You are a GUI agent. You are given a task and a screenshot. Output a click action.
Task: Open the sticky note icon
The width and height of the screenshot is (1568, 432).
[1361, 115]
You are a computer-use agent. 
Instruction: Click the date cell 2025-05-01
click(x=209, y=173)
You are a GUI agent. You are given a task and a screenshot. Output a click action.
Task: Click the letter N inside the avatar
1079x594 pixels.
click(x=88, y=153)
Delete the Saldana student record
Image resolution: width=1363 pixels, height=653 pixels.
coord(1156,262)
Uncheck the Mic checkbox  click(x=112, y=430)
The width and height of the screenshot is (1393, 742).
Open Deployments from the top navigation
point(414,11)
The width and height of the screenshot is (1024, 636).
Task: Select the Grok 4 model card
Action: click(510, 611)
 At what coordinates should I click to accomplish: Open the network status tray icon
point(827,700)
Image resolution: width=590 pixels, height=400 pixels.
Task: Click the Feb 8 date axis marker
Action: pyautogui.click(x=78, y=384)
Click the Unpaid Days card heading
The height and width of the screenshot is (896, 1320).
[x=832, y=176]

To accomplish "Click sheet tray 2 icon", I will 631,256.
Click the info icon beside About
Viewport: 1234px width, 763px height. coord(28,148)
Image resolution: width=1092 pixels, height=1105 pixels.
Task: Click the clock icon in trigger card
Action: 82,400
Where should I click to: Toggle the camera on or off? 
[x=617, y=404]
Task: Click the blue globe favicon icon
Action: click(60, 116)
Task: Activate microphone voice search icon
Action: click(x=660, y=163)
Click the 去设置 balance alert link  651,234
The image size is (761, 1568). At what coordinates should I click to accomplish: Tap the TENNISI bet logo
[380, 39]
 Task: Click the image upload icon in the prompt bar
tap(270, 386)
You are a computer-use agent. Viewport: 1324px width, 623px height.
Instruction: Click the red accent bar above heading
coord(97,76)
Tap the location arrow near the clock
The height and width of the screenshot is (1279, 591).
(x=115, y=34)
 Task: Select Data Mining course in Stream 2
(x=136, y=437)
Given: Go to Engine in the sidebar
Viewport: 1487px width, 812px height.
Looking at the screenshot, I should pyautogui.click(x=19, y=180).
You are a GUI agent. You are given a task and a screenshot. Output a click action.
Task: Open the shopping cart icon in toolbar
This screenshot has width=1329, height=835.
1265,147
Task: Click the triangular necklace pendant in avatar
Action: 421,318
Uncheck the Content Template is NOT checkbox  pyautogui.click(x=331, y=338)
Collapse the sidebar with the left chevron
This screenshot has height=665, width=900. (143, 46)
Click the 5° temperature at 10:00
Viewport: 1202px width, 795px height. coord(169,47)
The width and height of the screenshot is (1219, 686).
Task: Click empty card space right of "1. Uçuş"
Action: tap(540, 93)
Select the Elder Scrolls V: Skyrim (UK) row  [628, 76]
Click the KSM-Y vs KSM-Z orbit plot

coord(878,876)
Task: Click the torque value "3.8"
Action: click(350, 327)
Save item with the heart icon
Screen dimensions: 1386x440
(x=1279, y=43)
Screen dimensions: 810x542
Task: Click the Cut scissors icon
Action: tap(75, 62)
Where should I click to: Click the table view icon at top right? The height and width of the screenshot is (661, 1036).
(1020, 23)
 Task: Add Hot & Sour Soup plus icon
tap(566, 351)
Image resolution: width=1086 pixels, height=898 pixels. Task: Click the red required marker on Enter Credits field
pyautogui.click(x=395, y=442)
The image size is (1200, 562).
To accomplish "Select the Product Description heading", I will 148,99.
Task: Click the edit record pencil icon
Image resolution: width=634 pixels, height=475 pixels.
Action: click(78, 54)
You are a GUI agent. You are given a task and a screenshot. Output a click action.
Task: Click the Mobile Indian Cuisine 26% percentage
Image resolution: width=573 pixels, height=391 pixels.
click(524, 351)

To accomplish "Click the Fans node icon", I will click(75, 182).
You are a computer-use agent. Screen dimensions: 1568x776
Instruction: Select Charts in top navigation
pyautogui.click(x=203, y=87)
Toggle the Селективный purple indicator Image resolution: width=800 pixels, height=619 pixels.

[What you have to do]
A single number is expected: the count of lines in the entries that carry the string "computer".

[Your solution]
3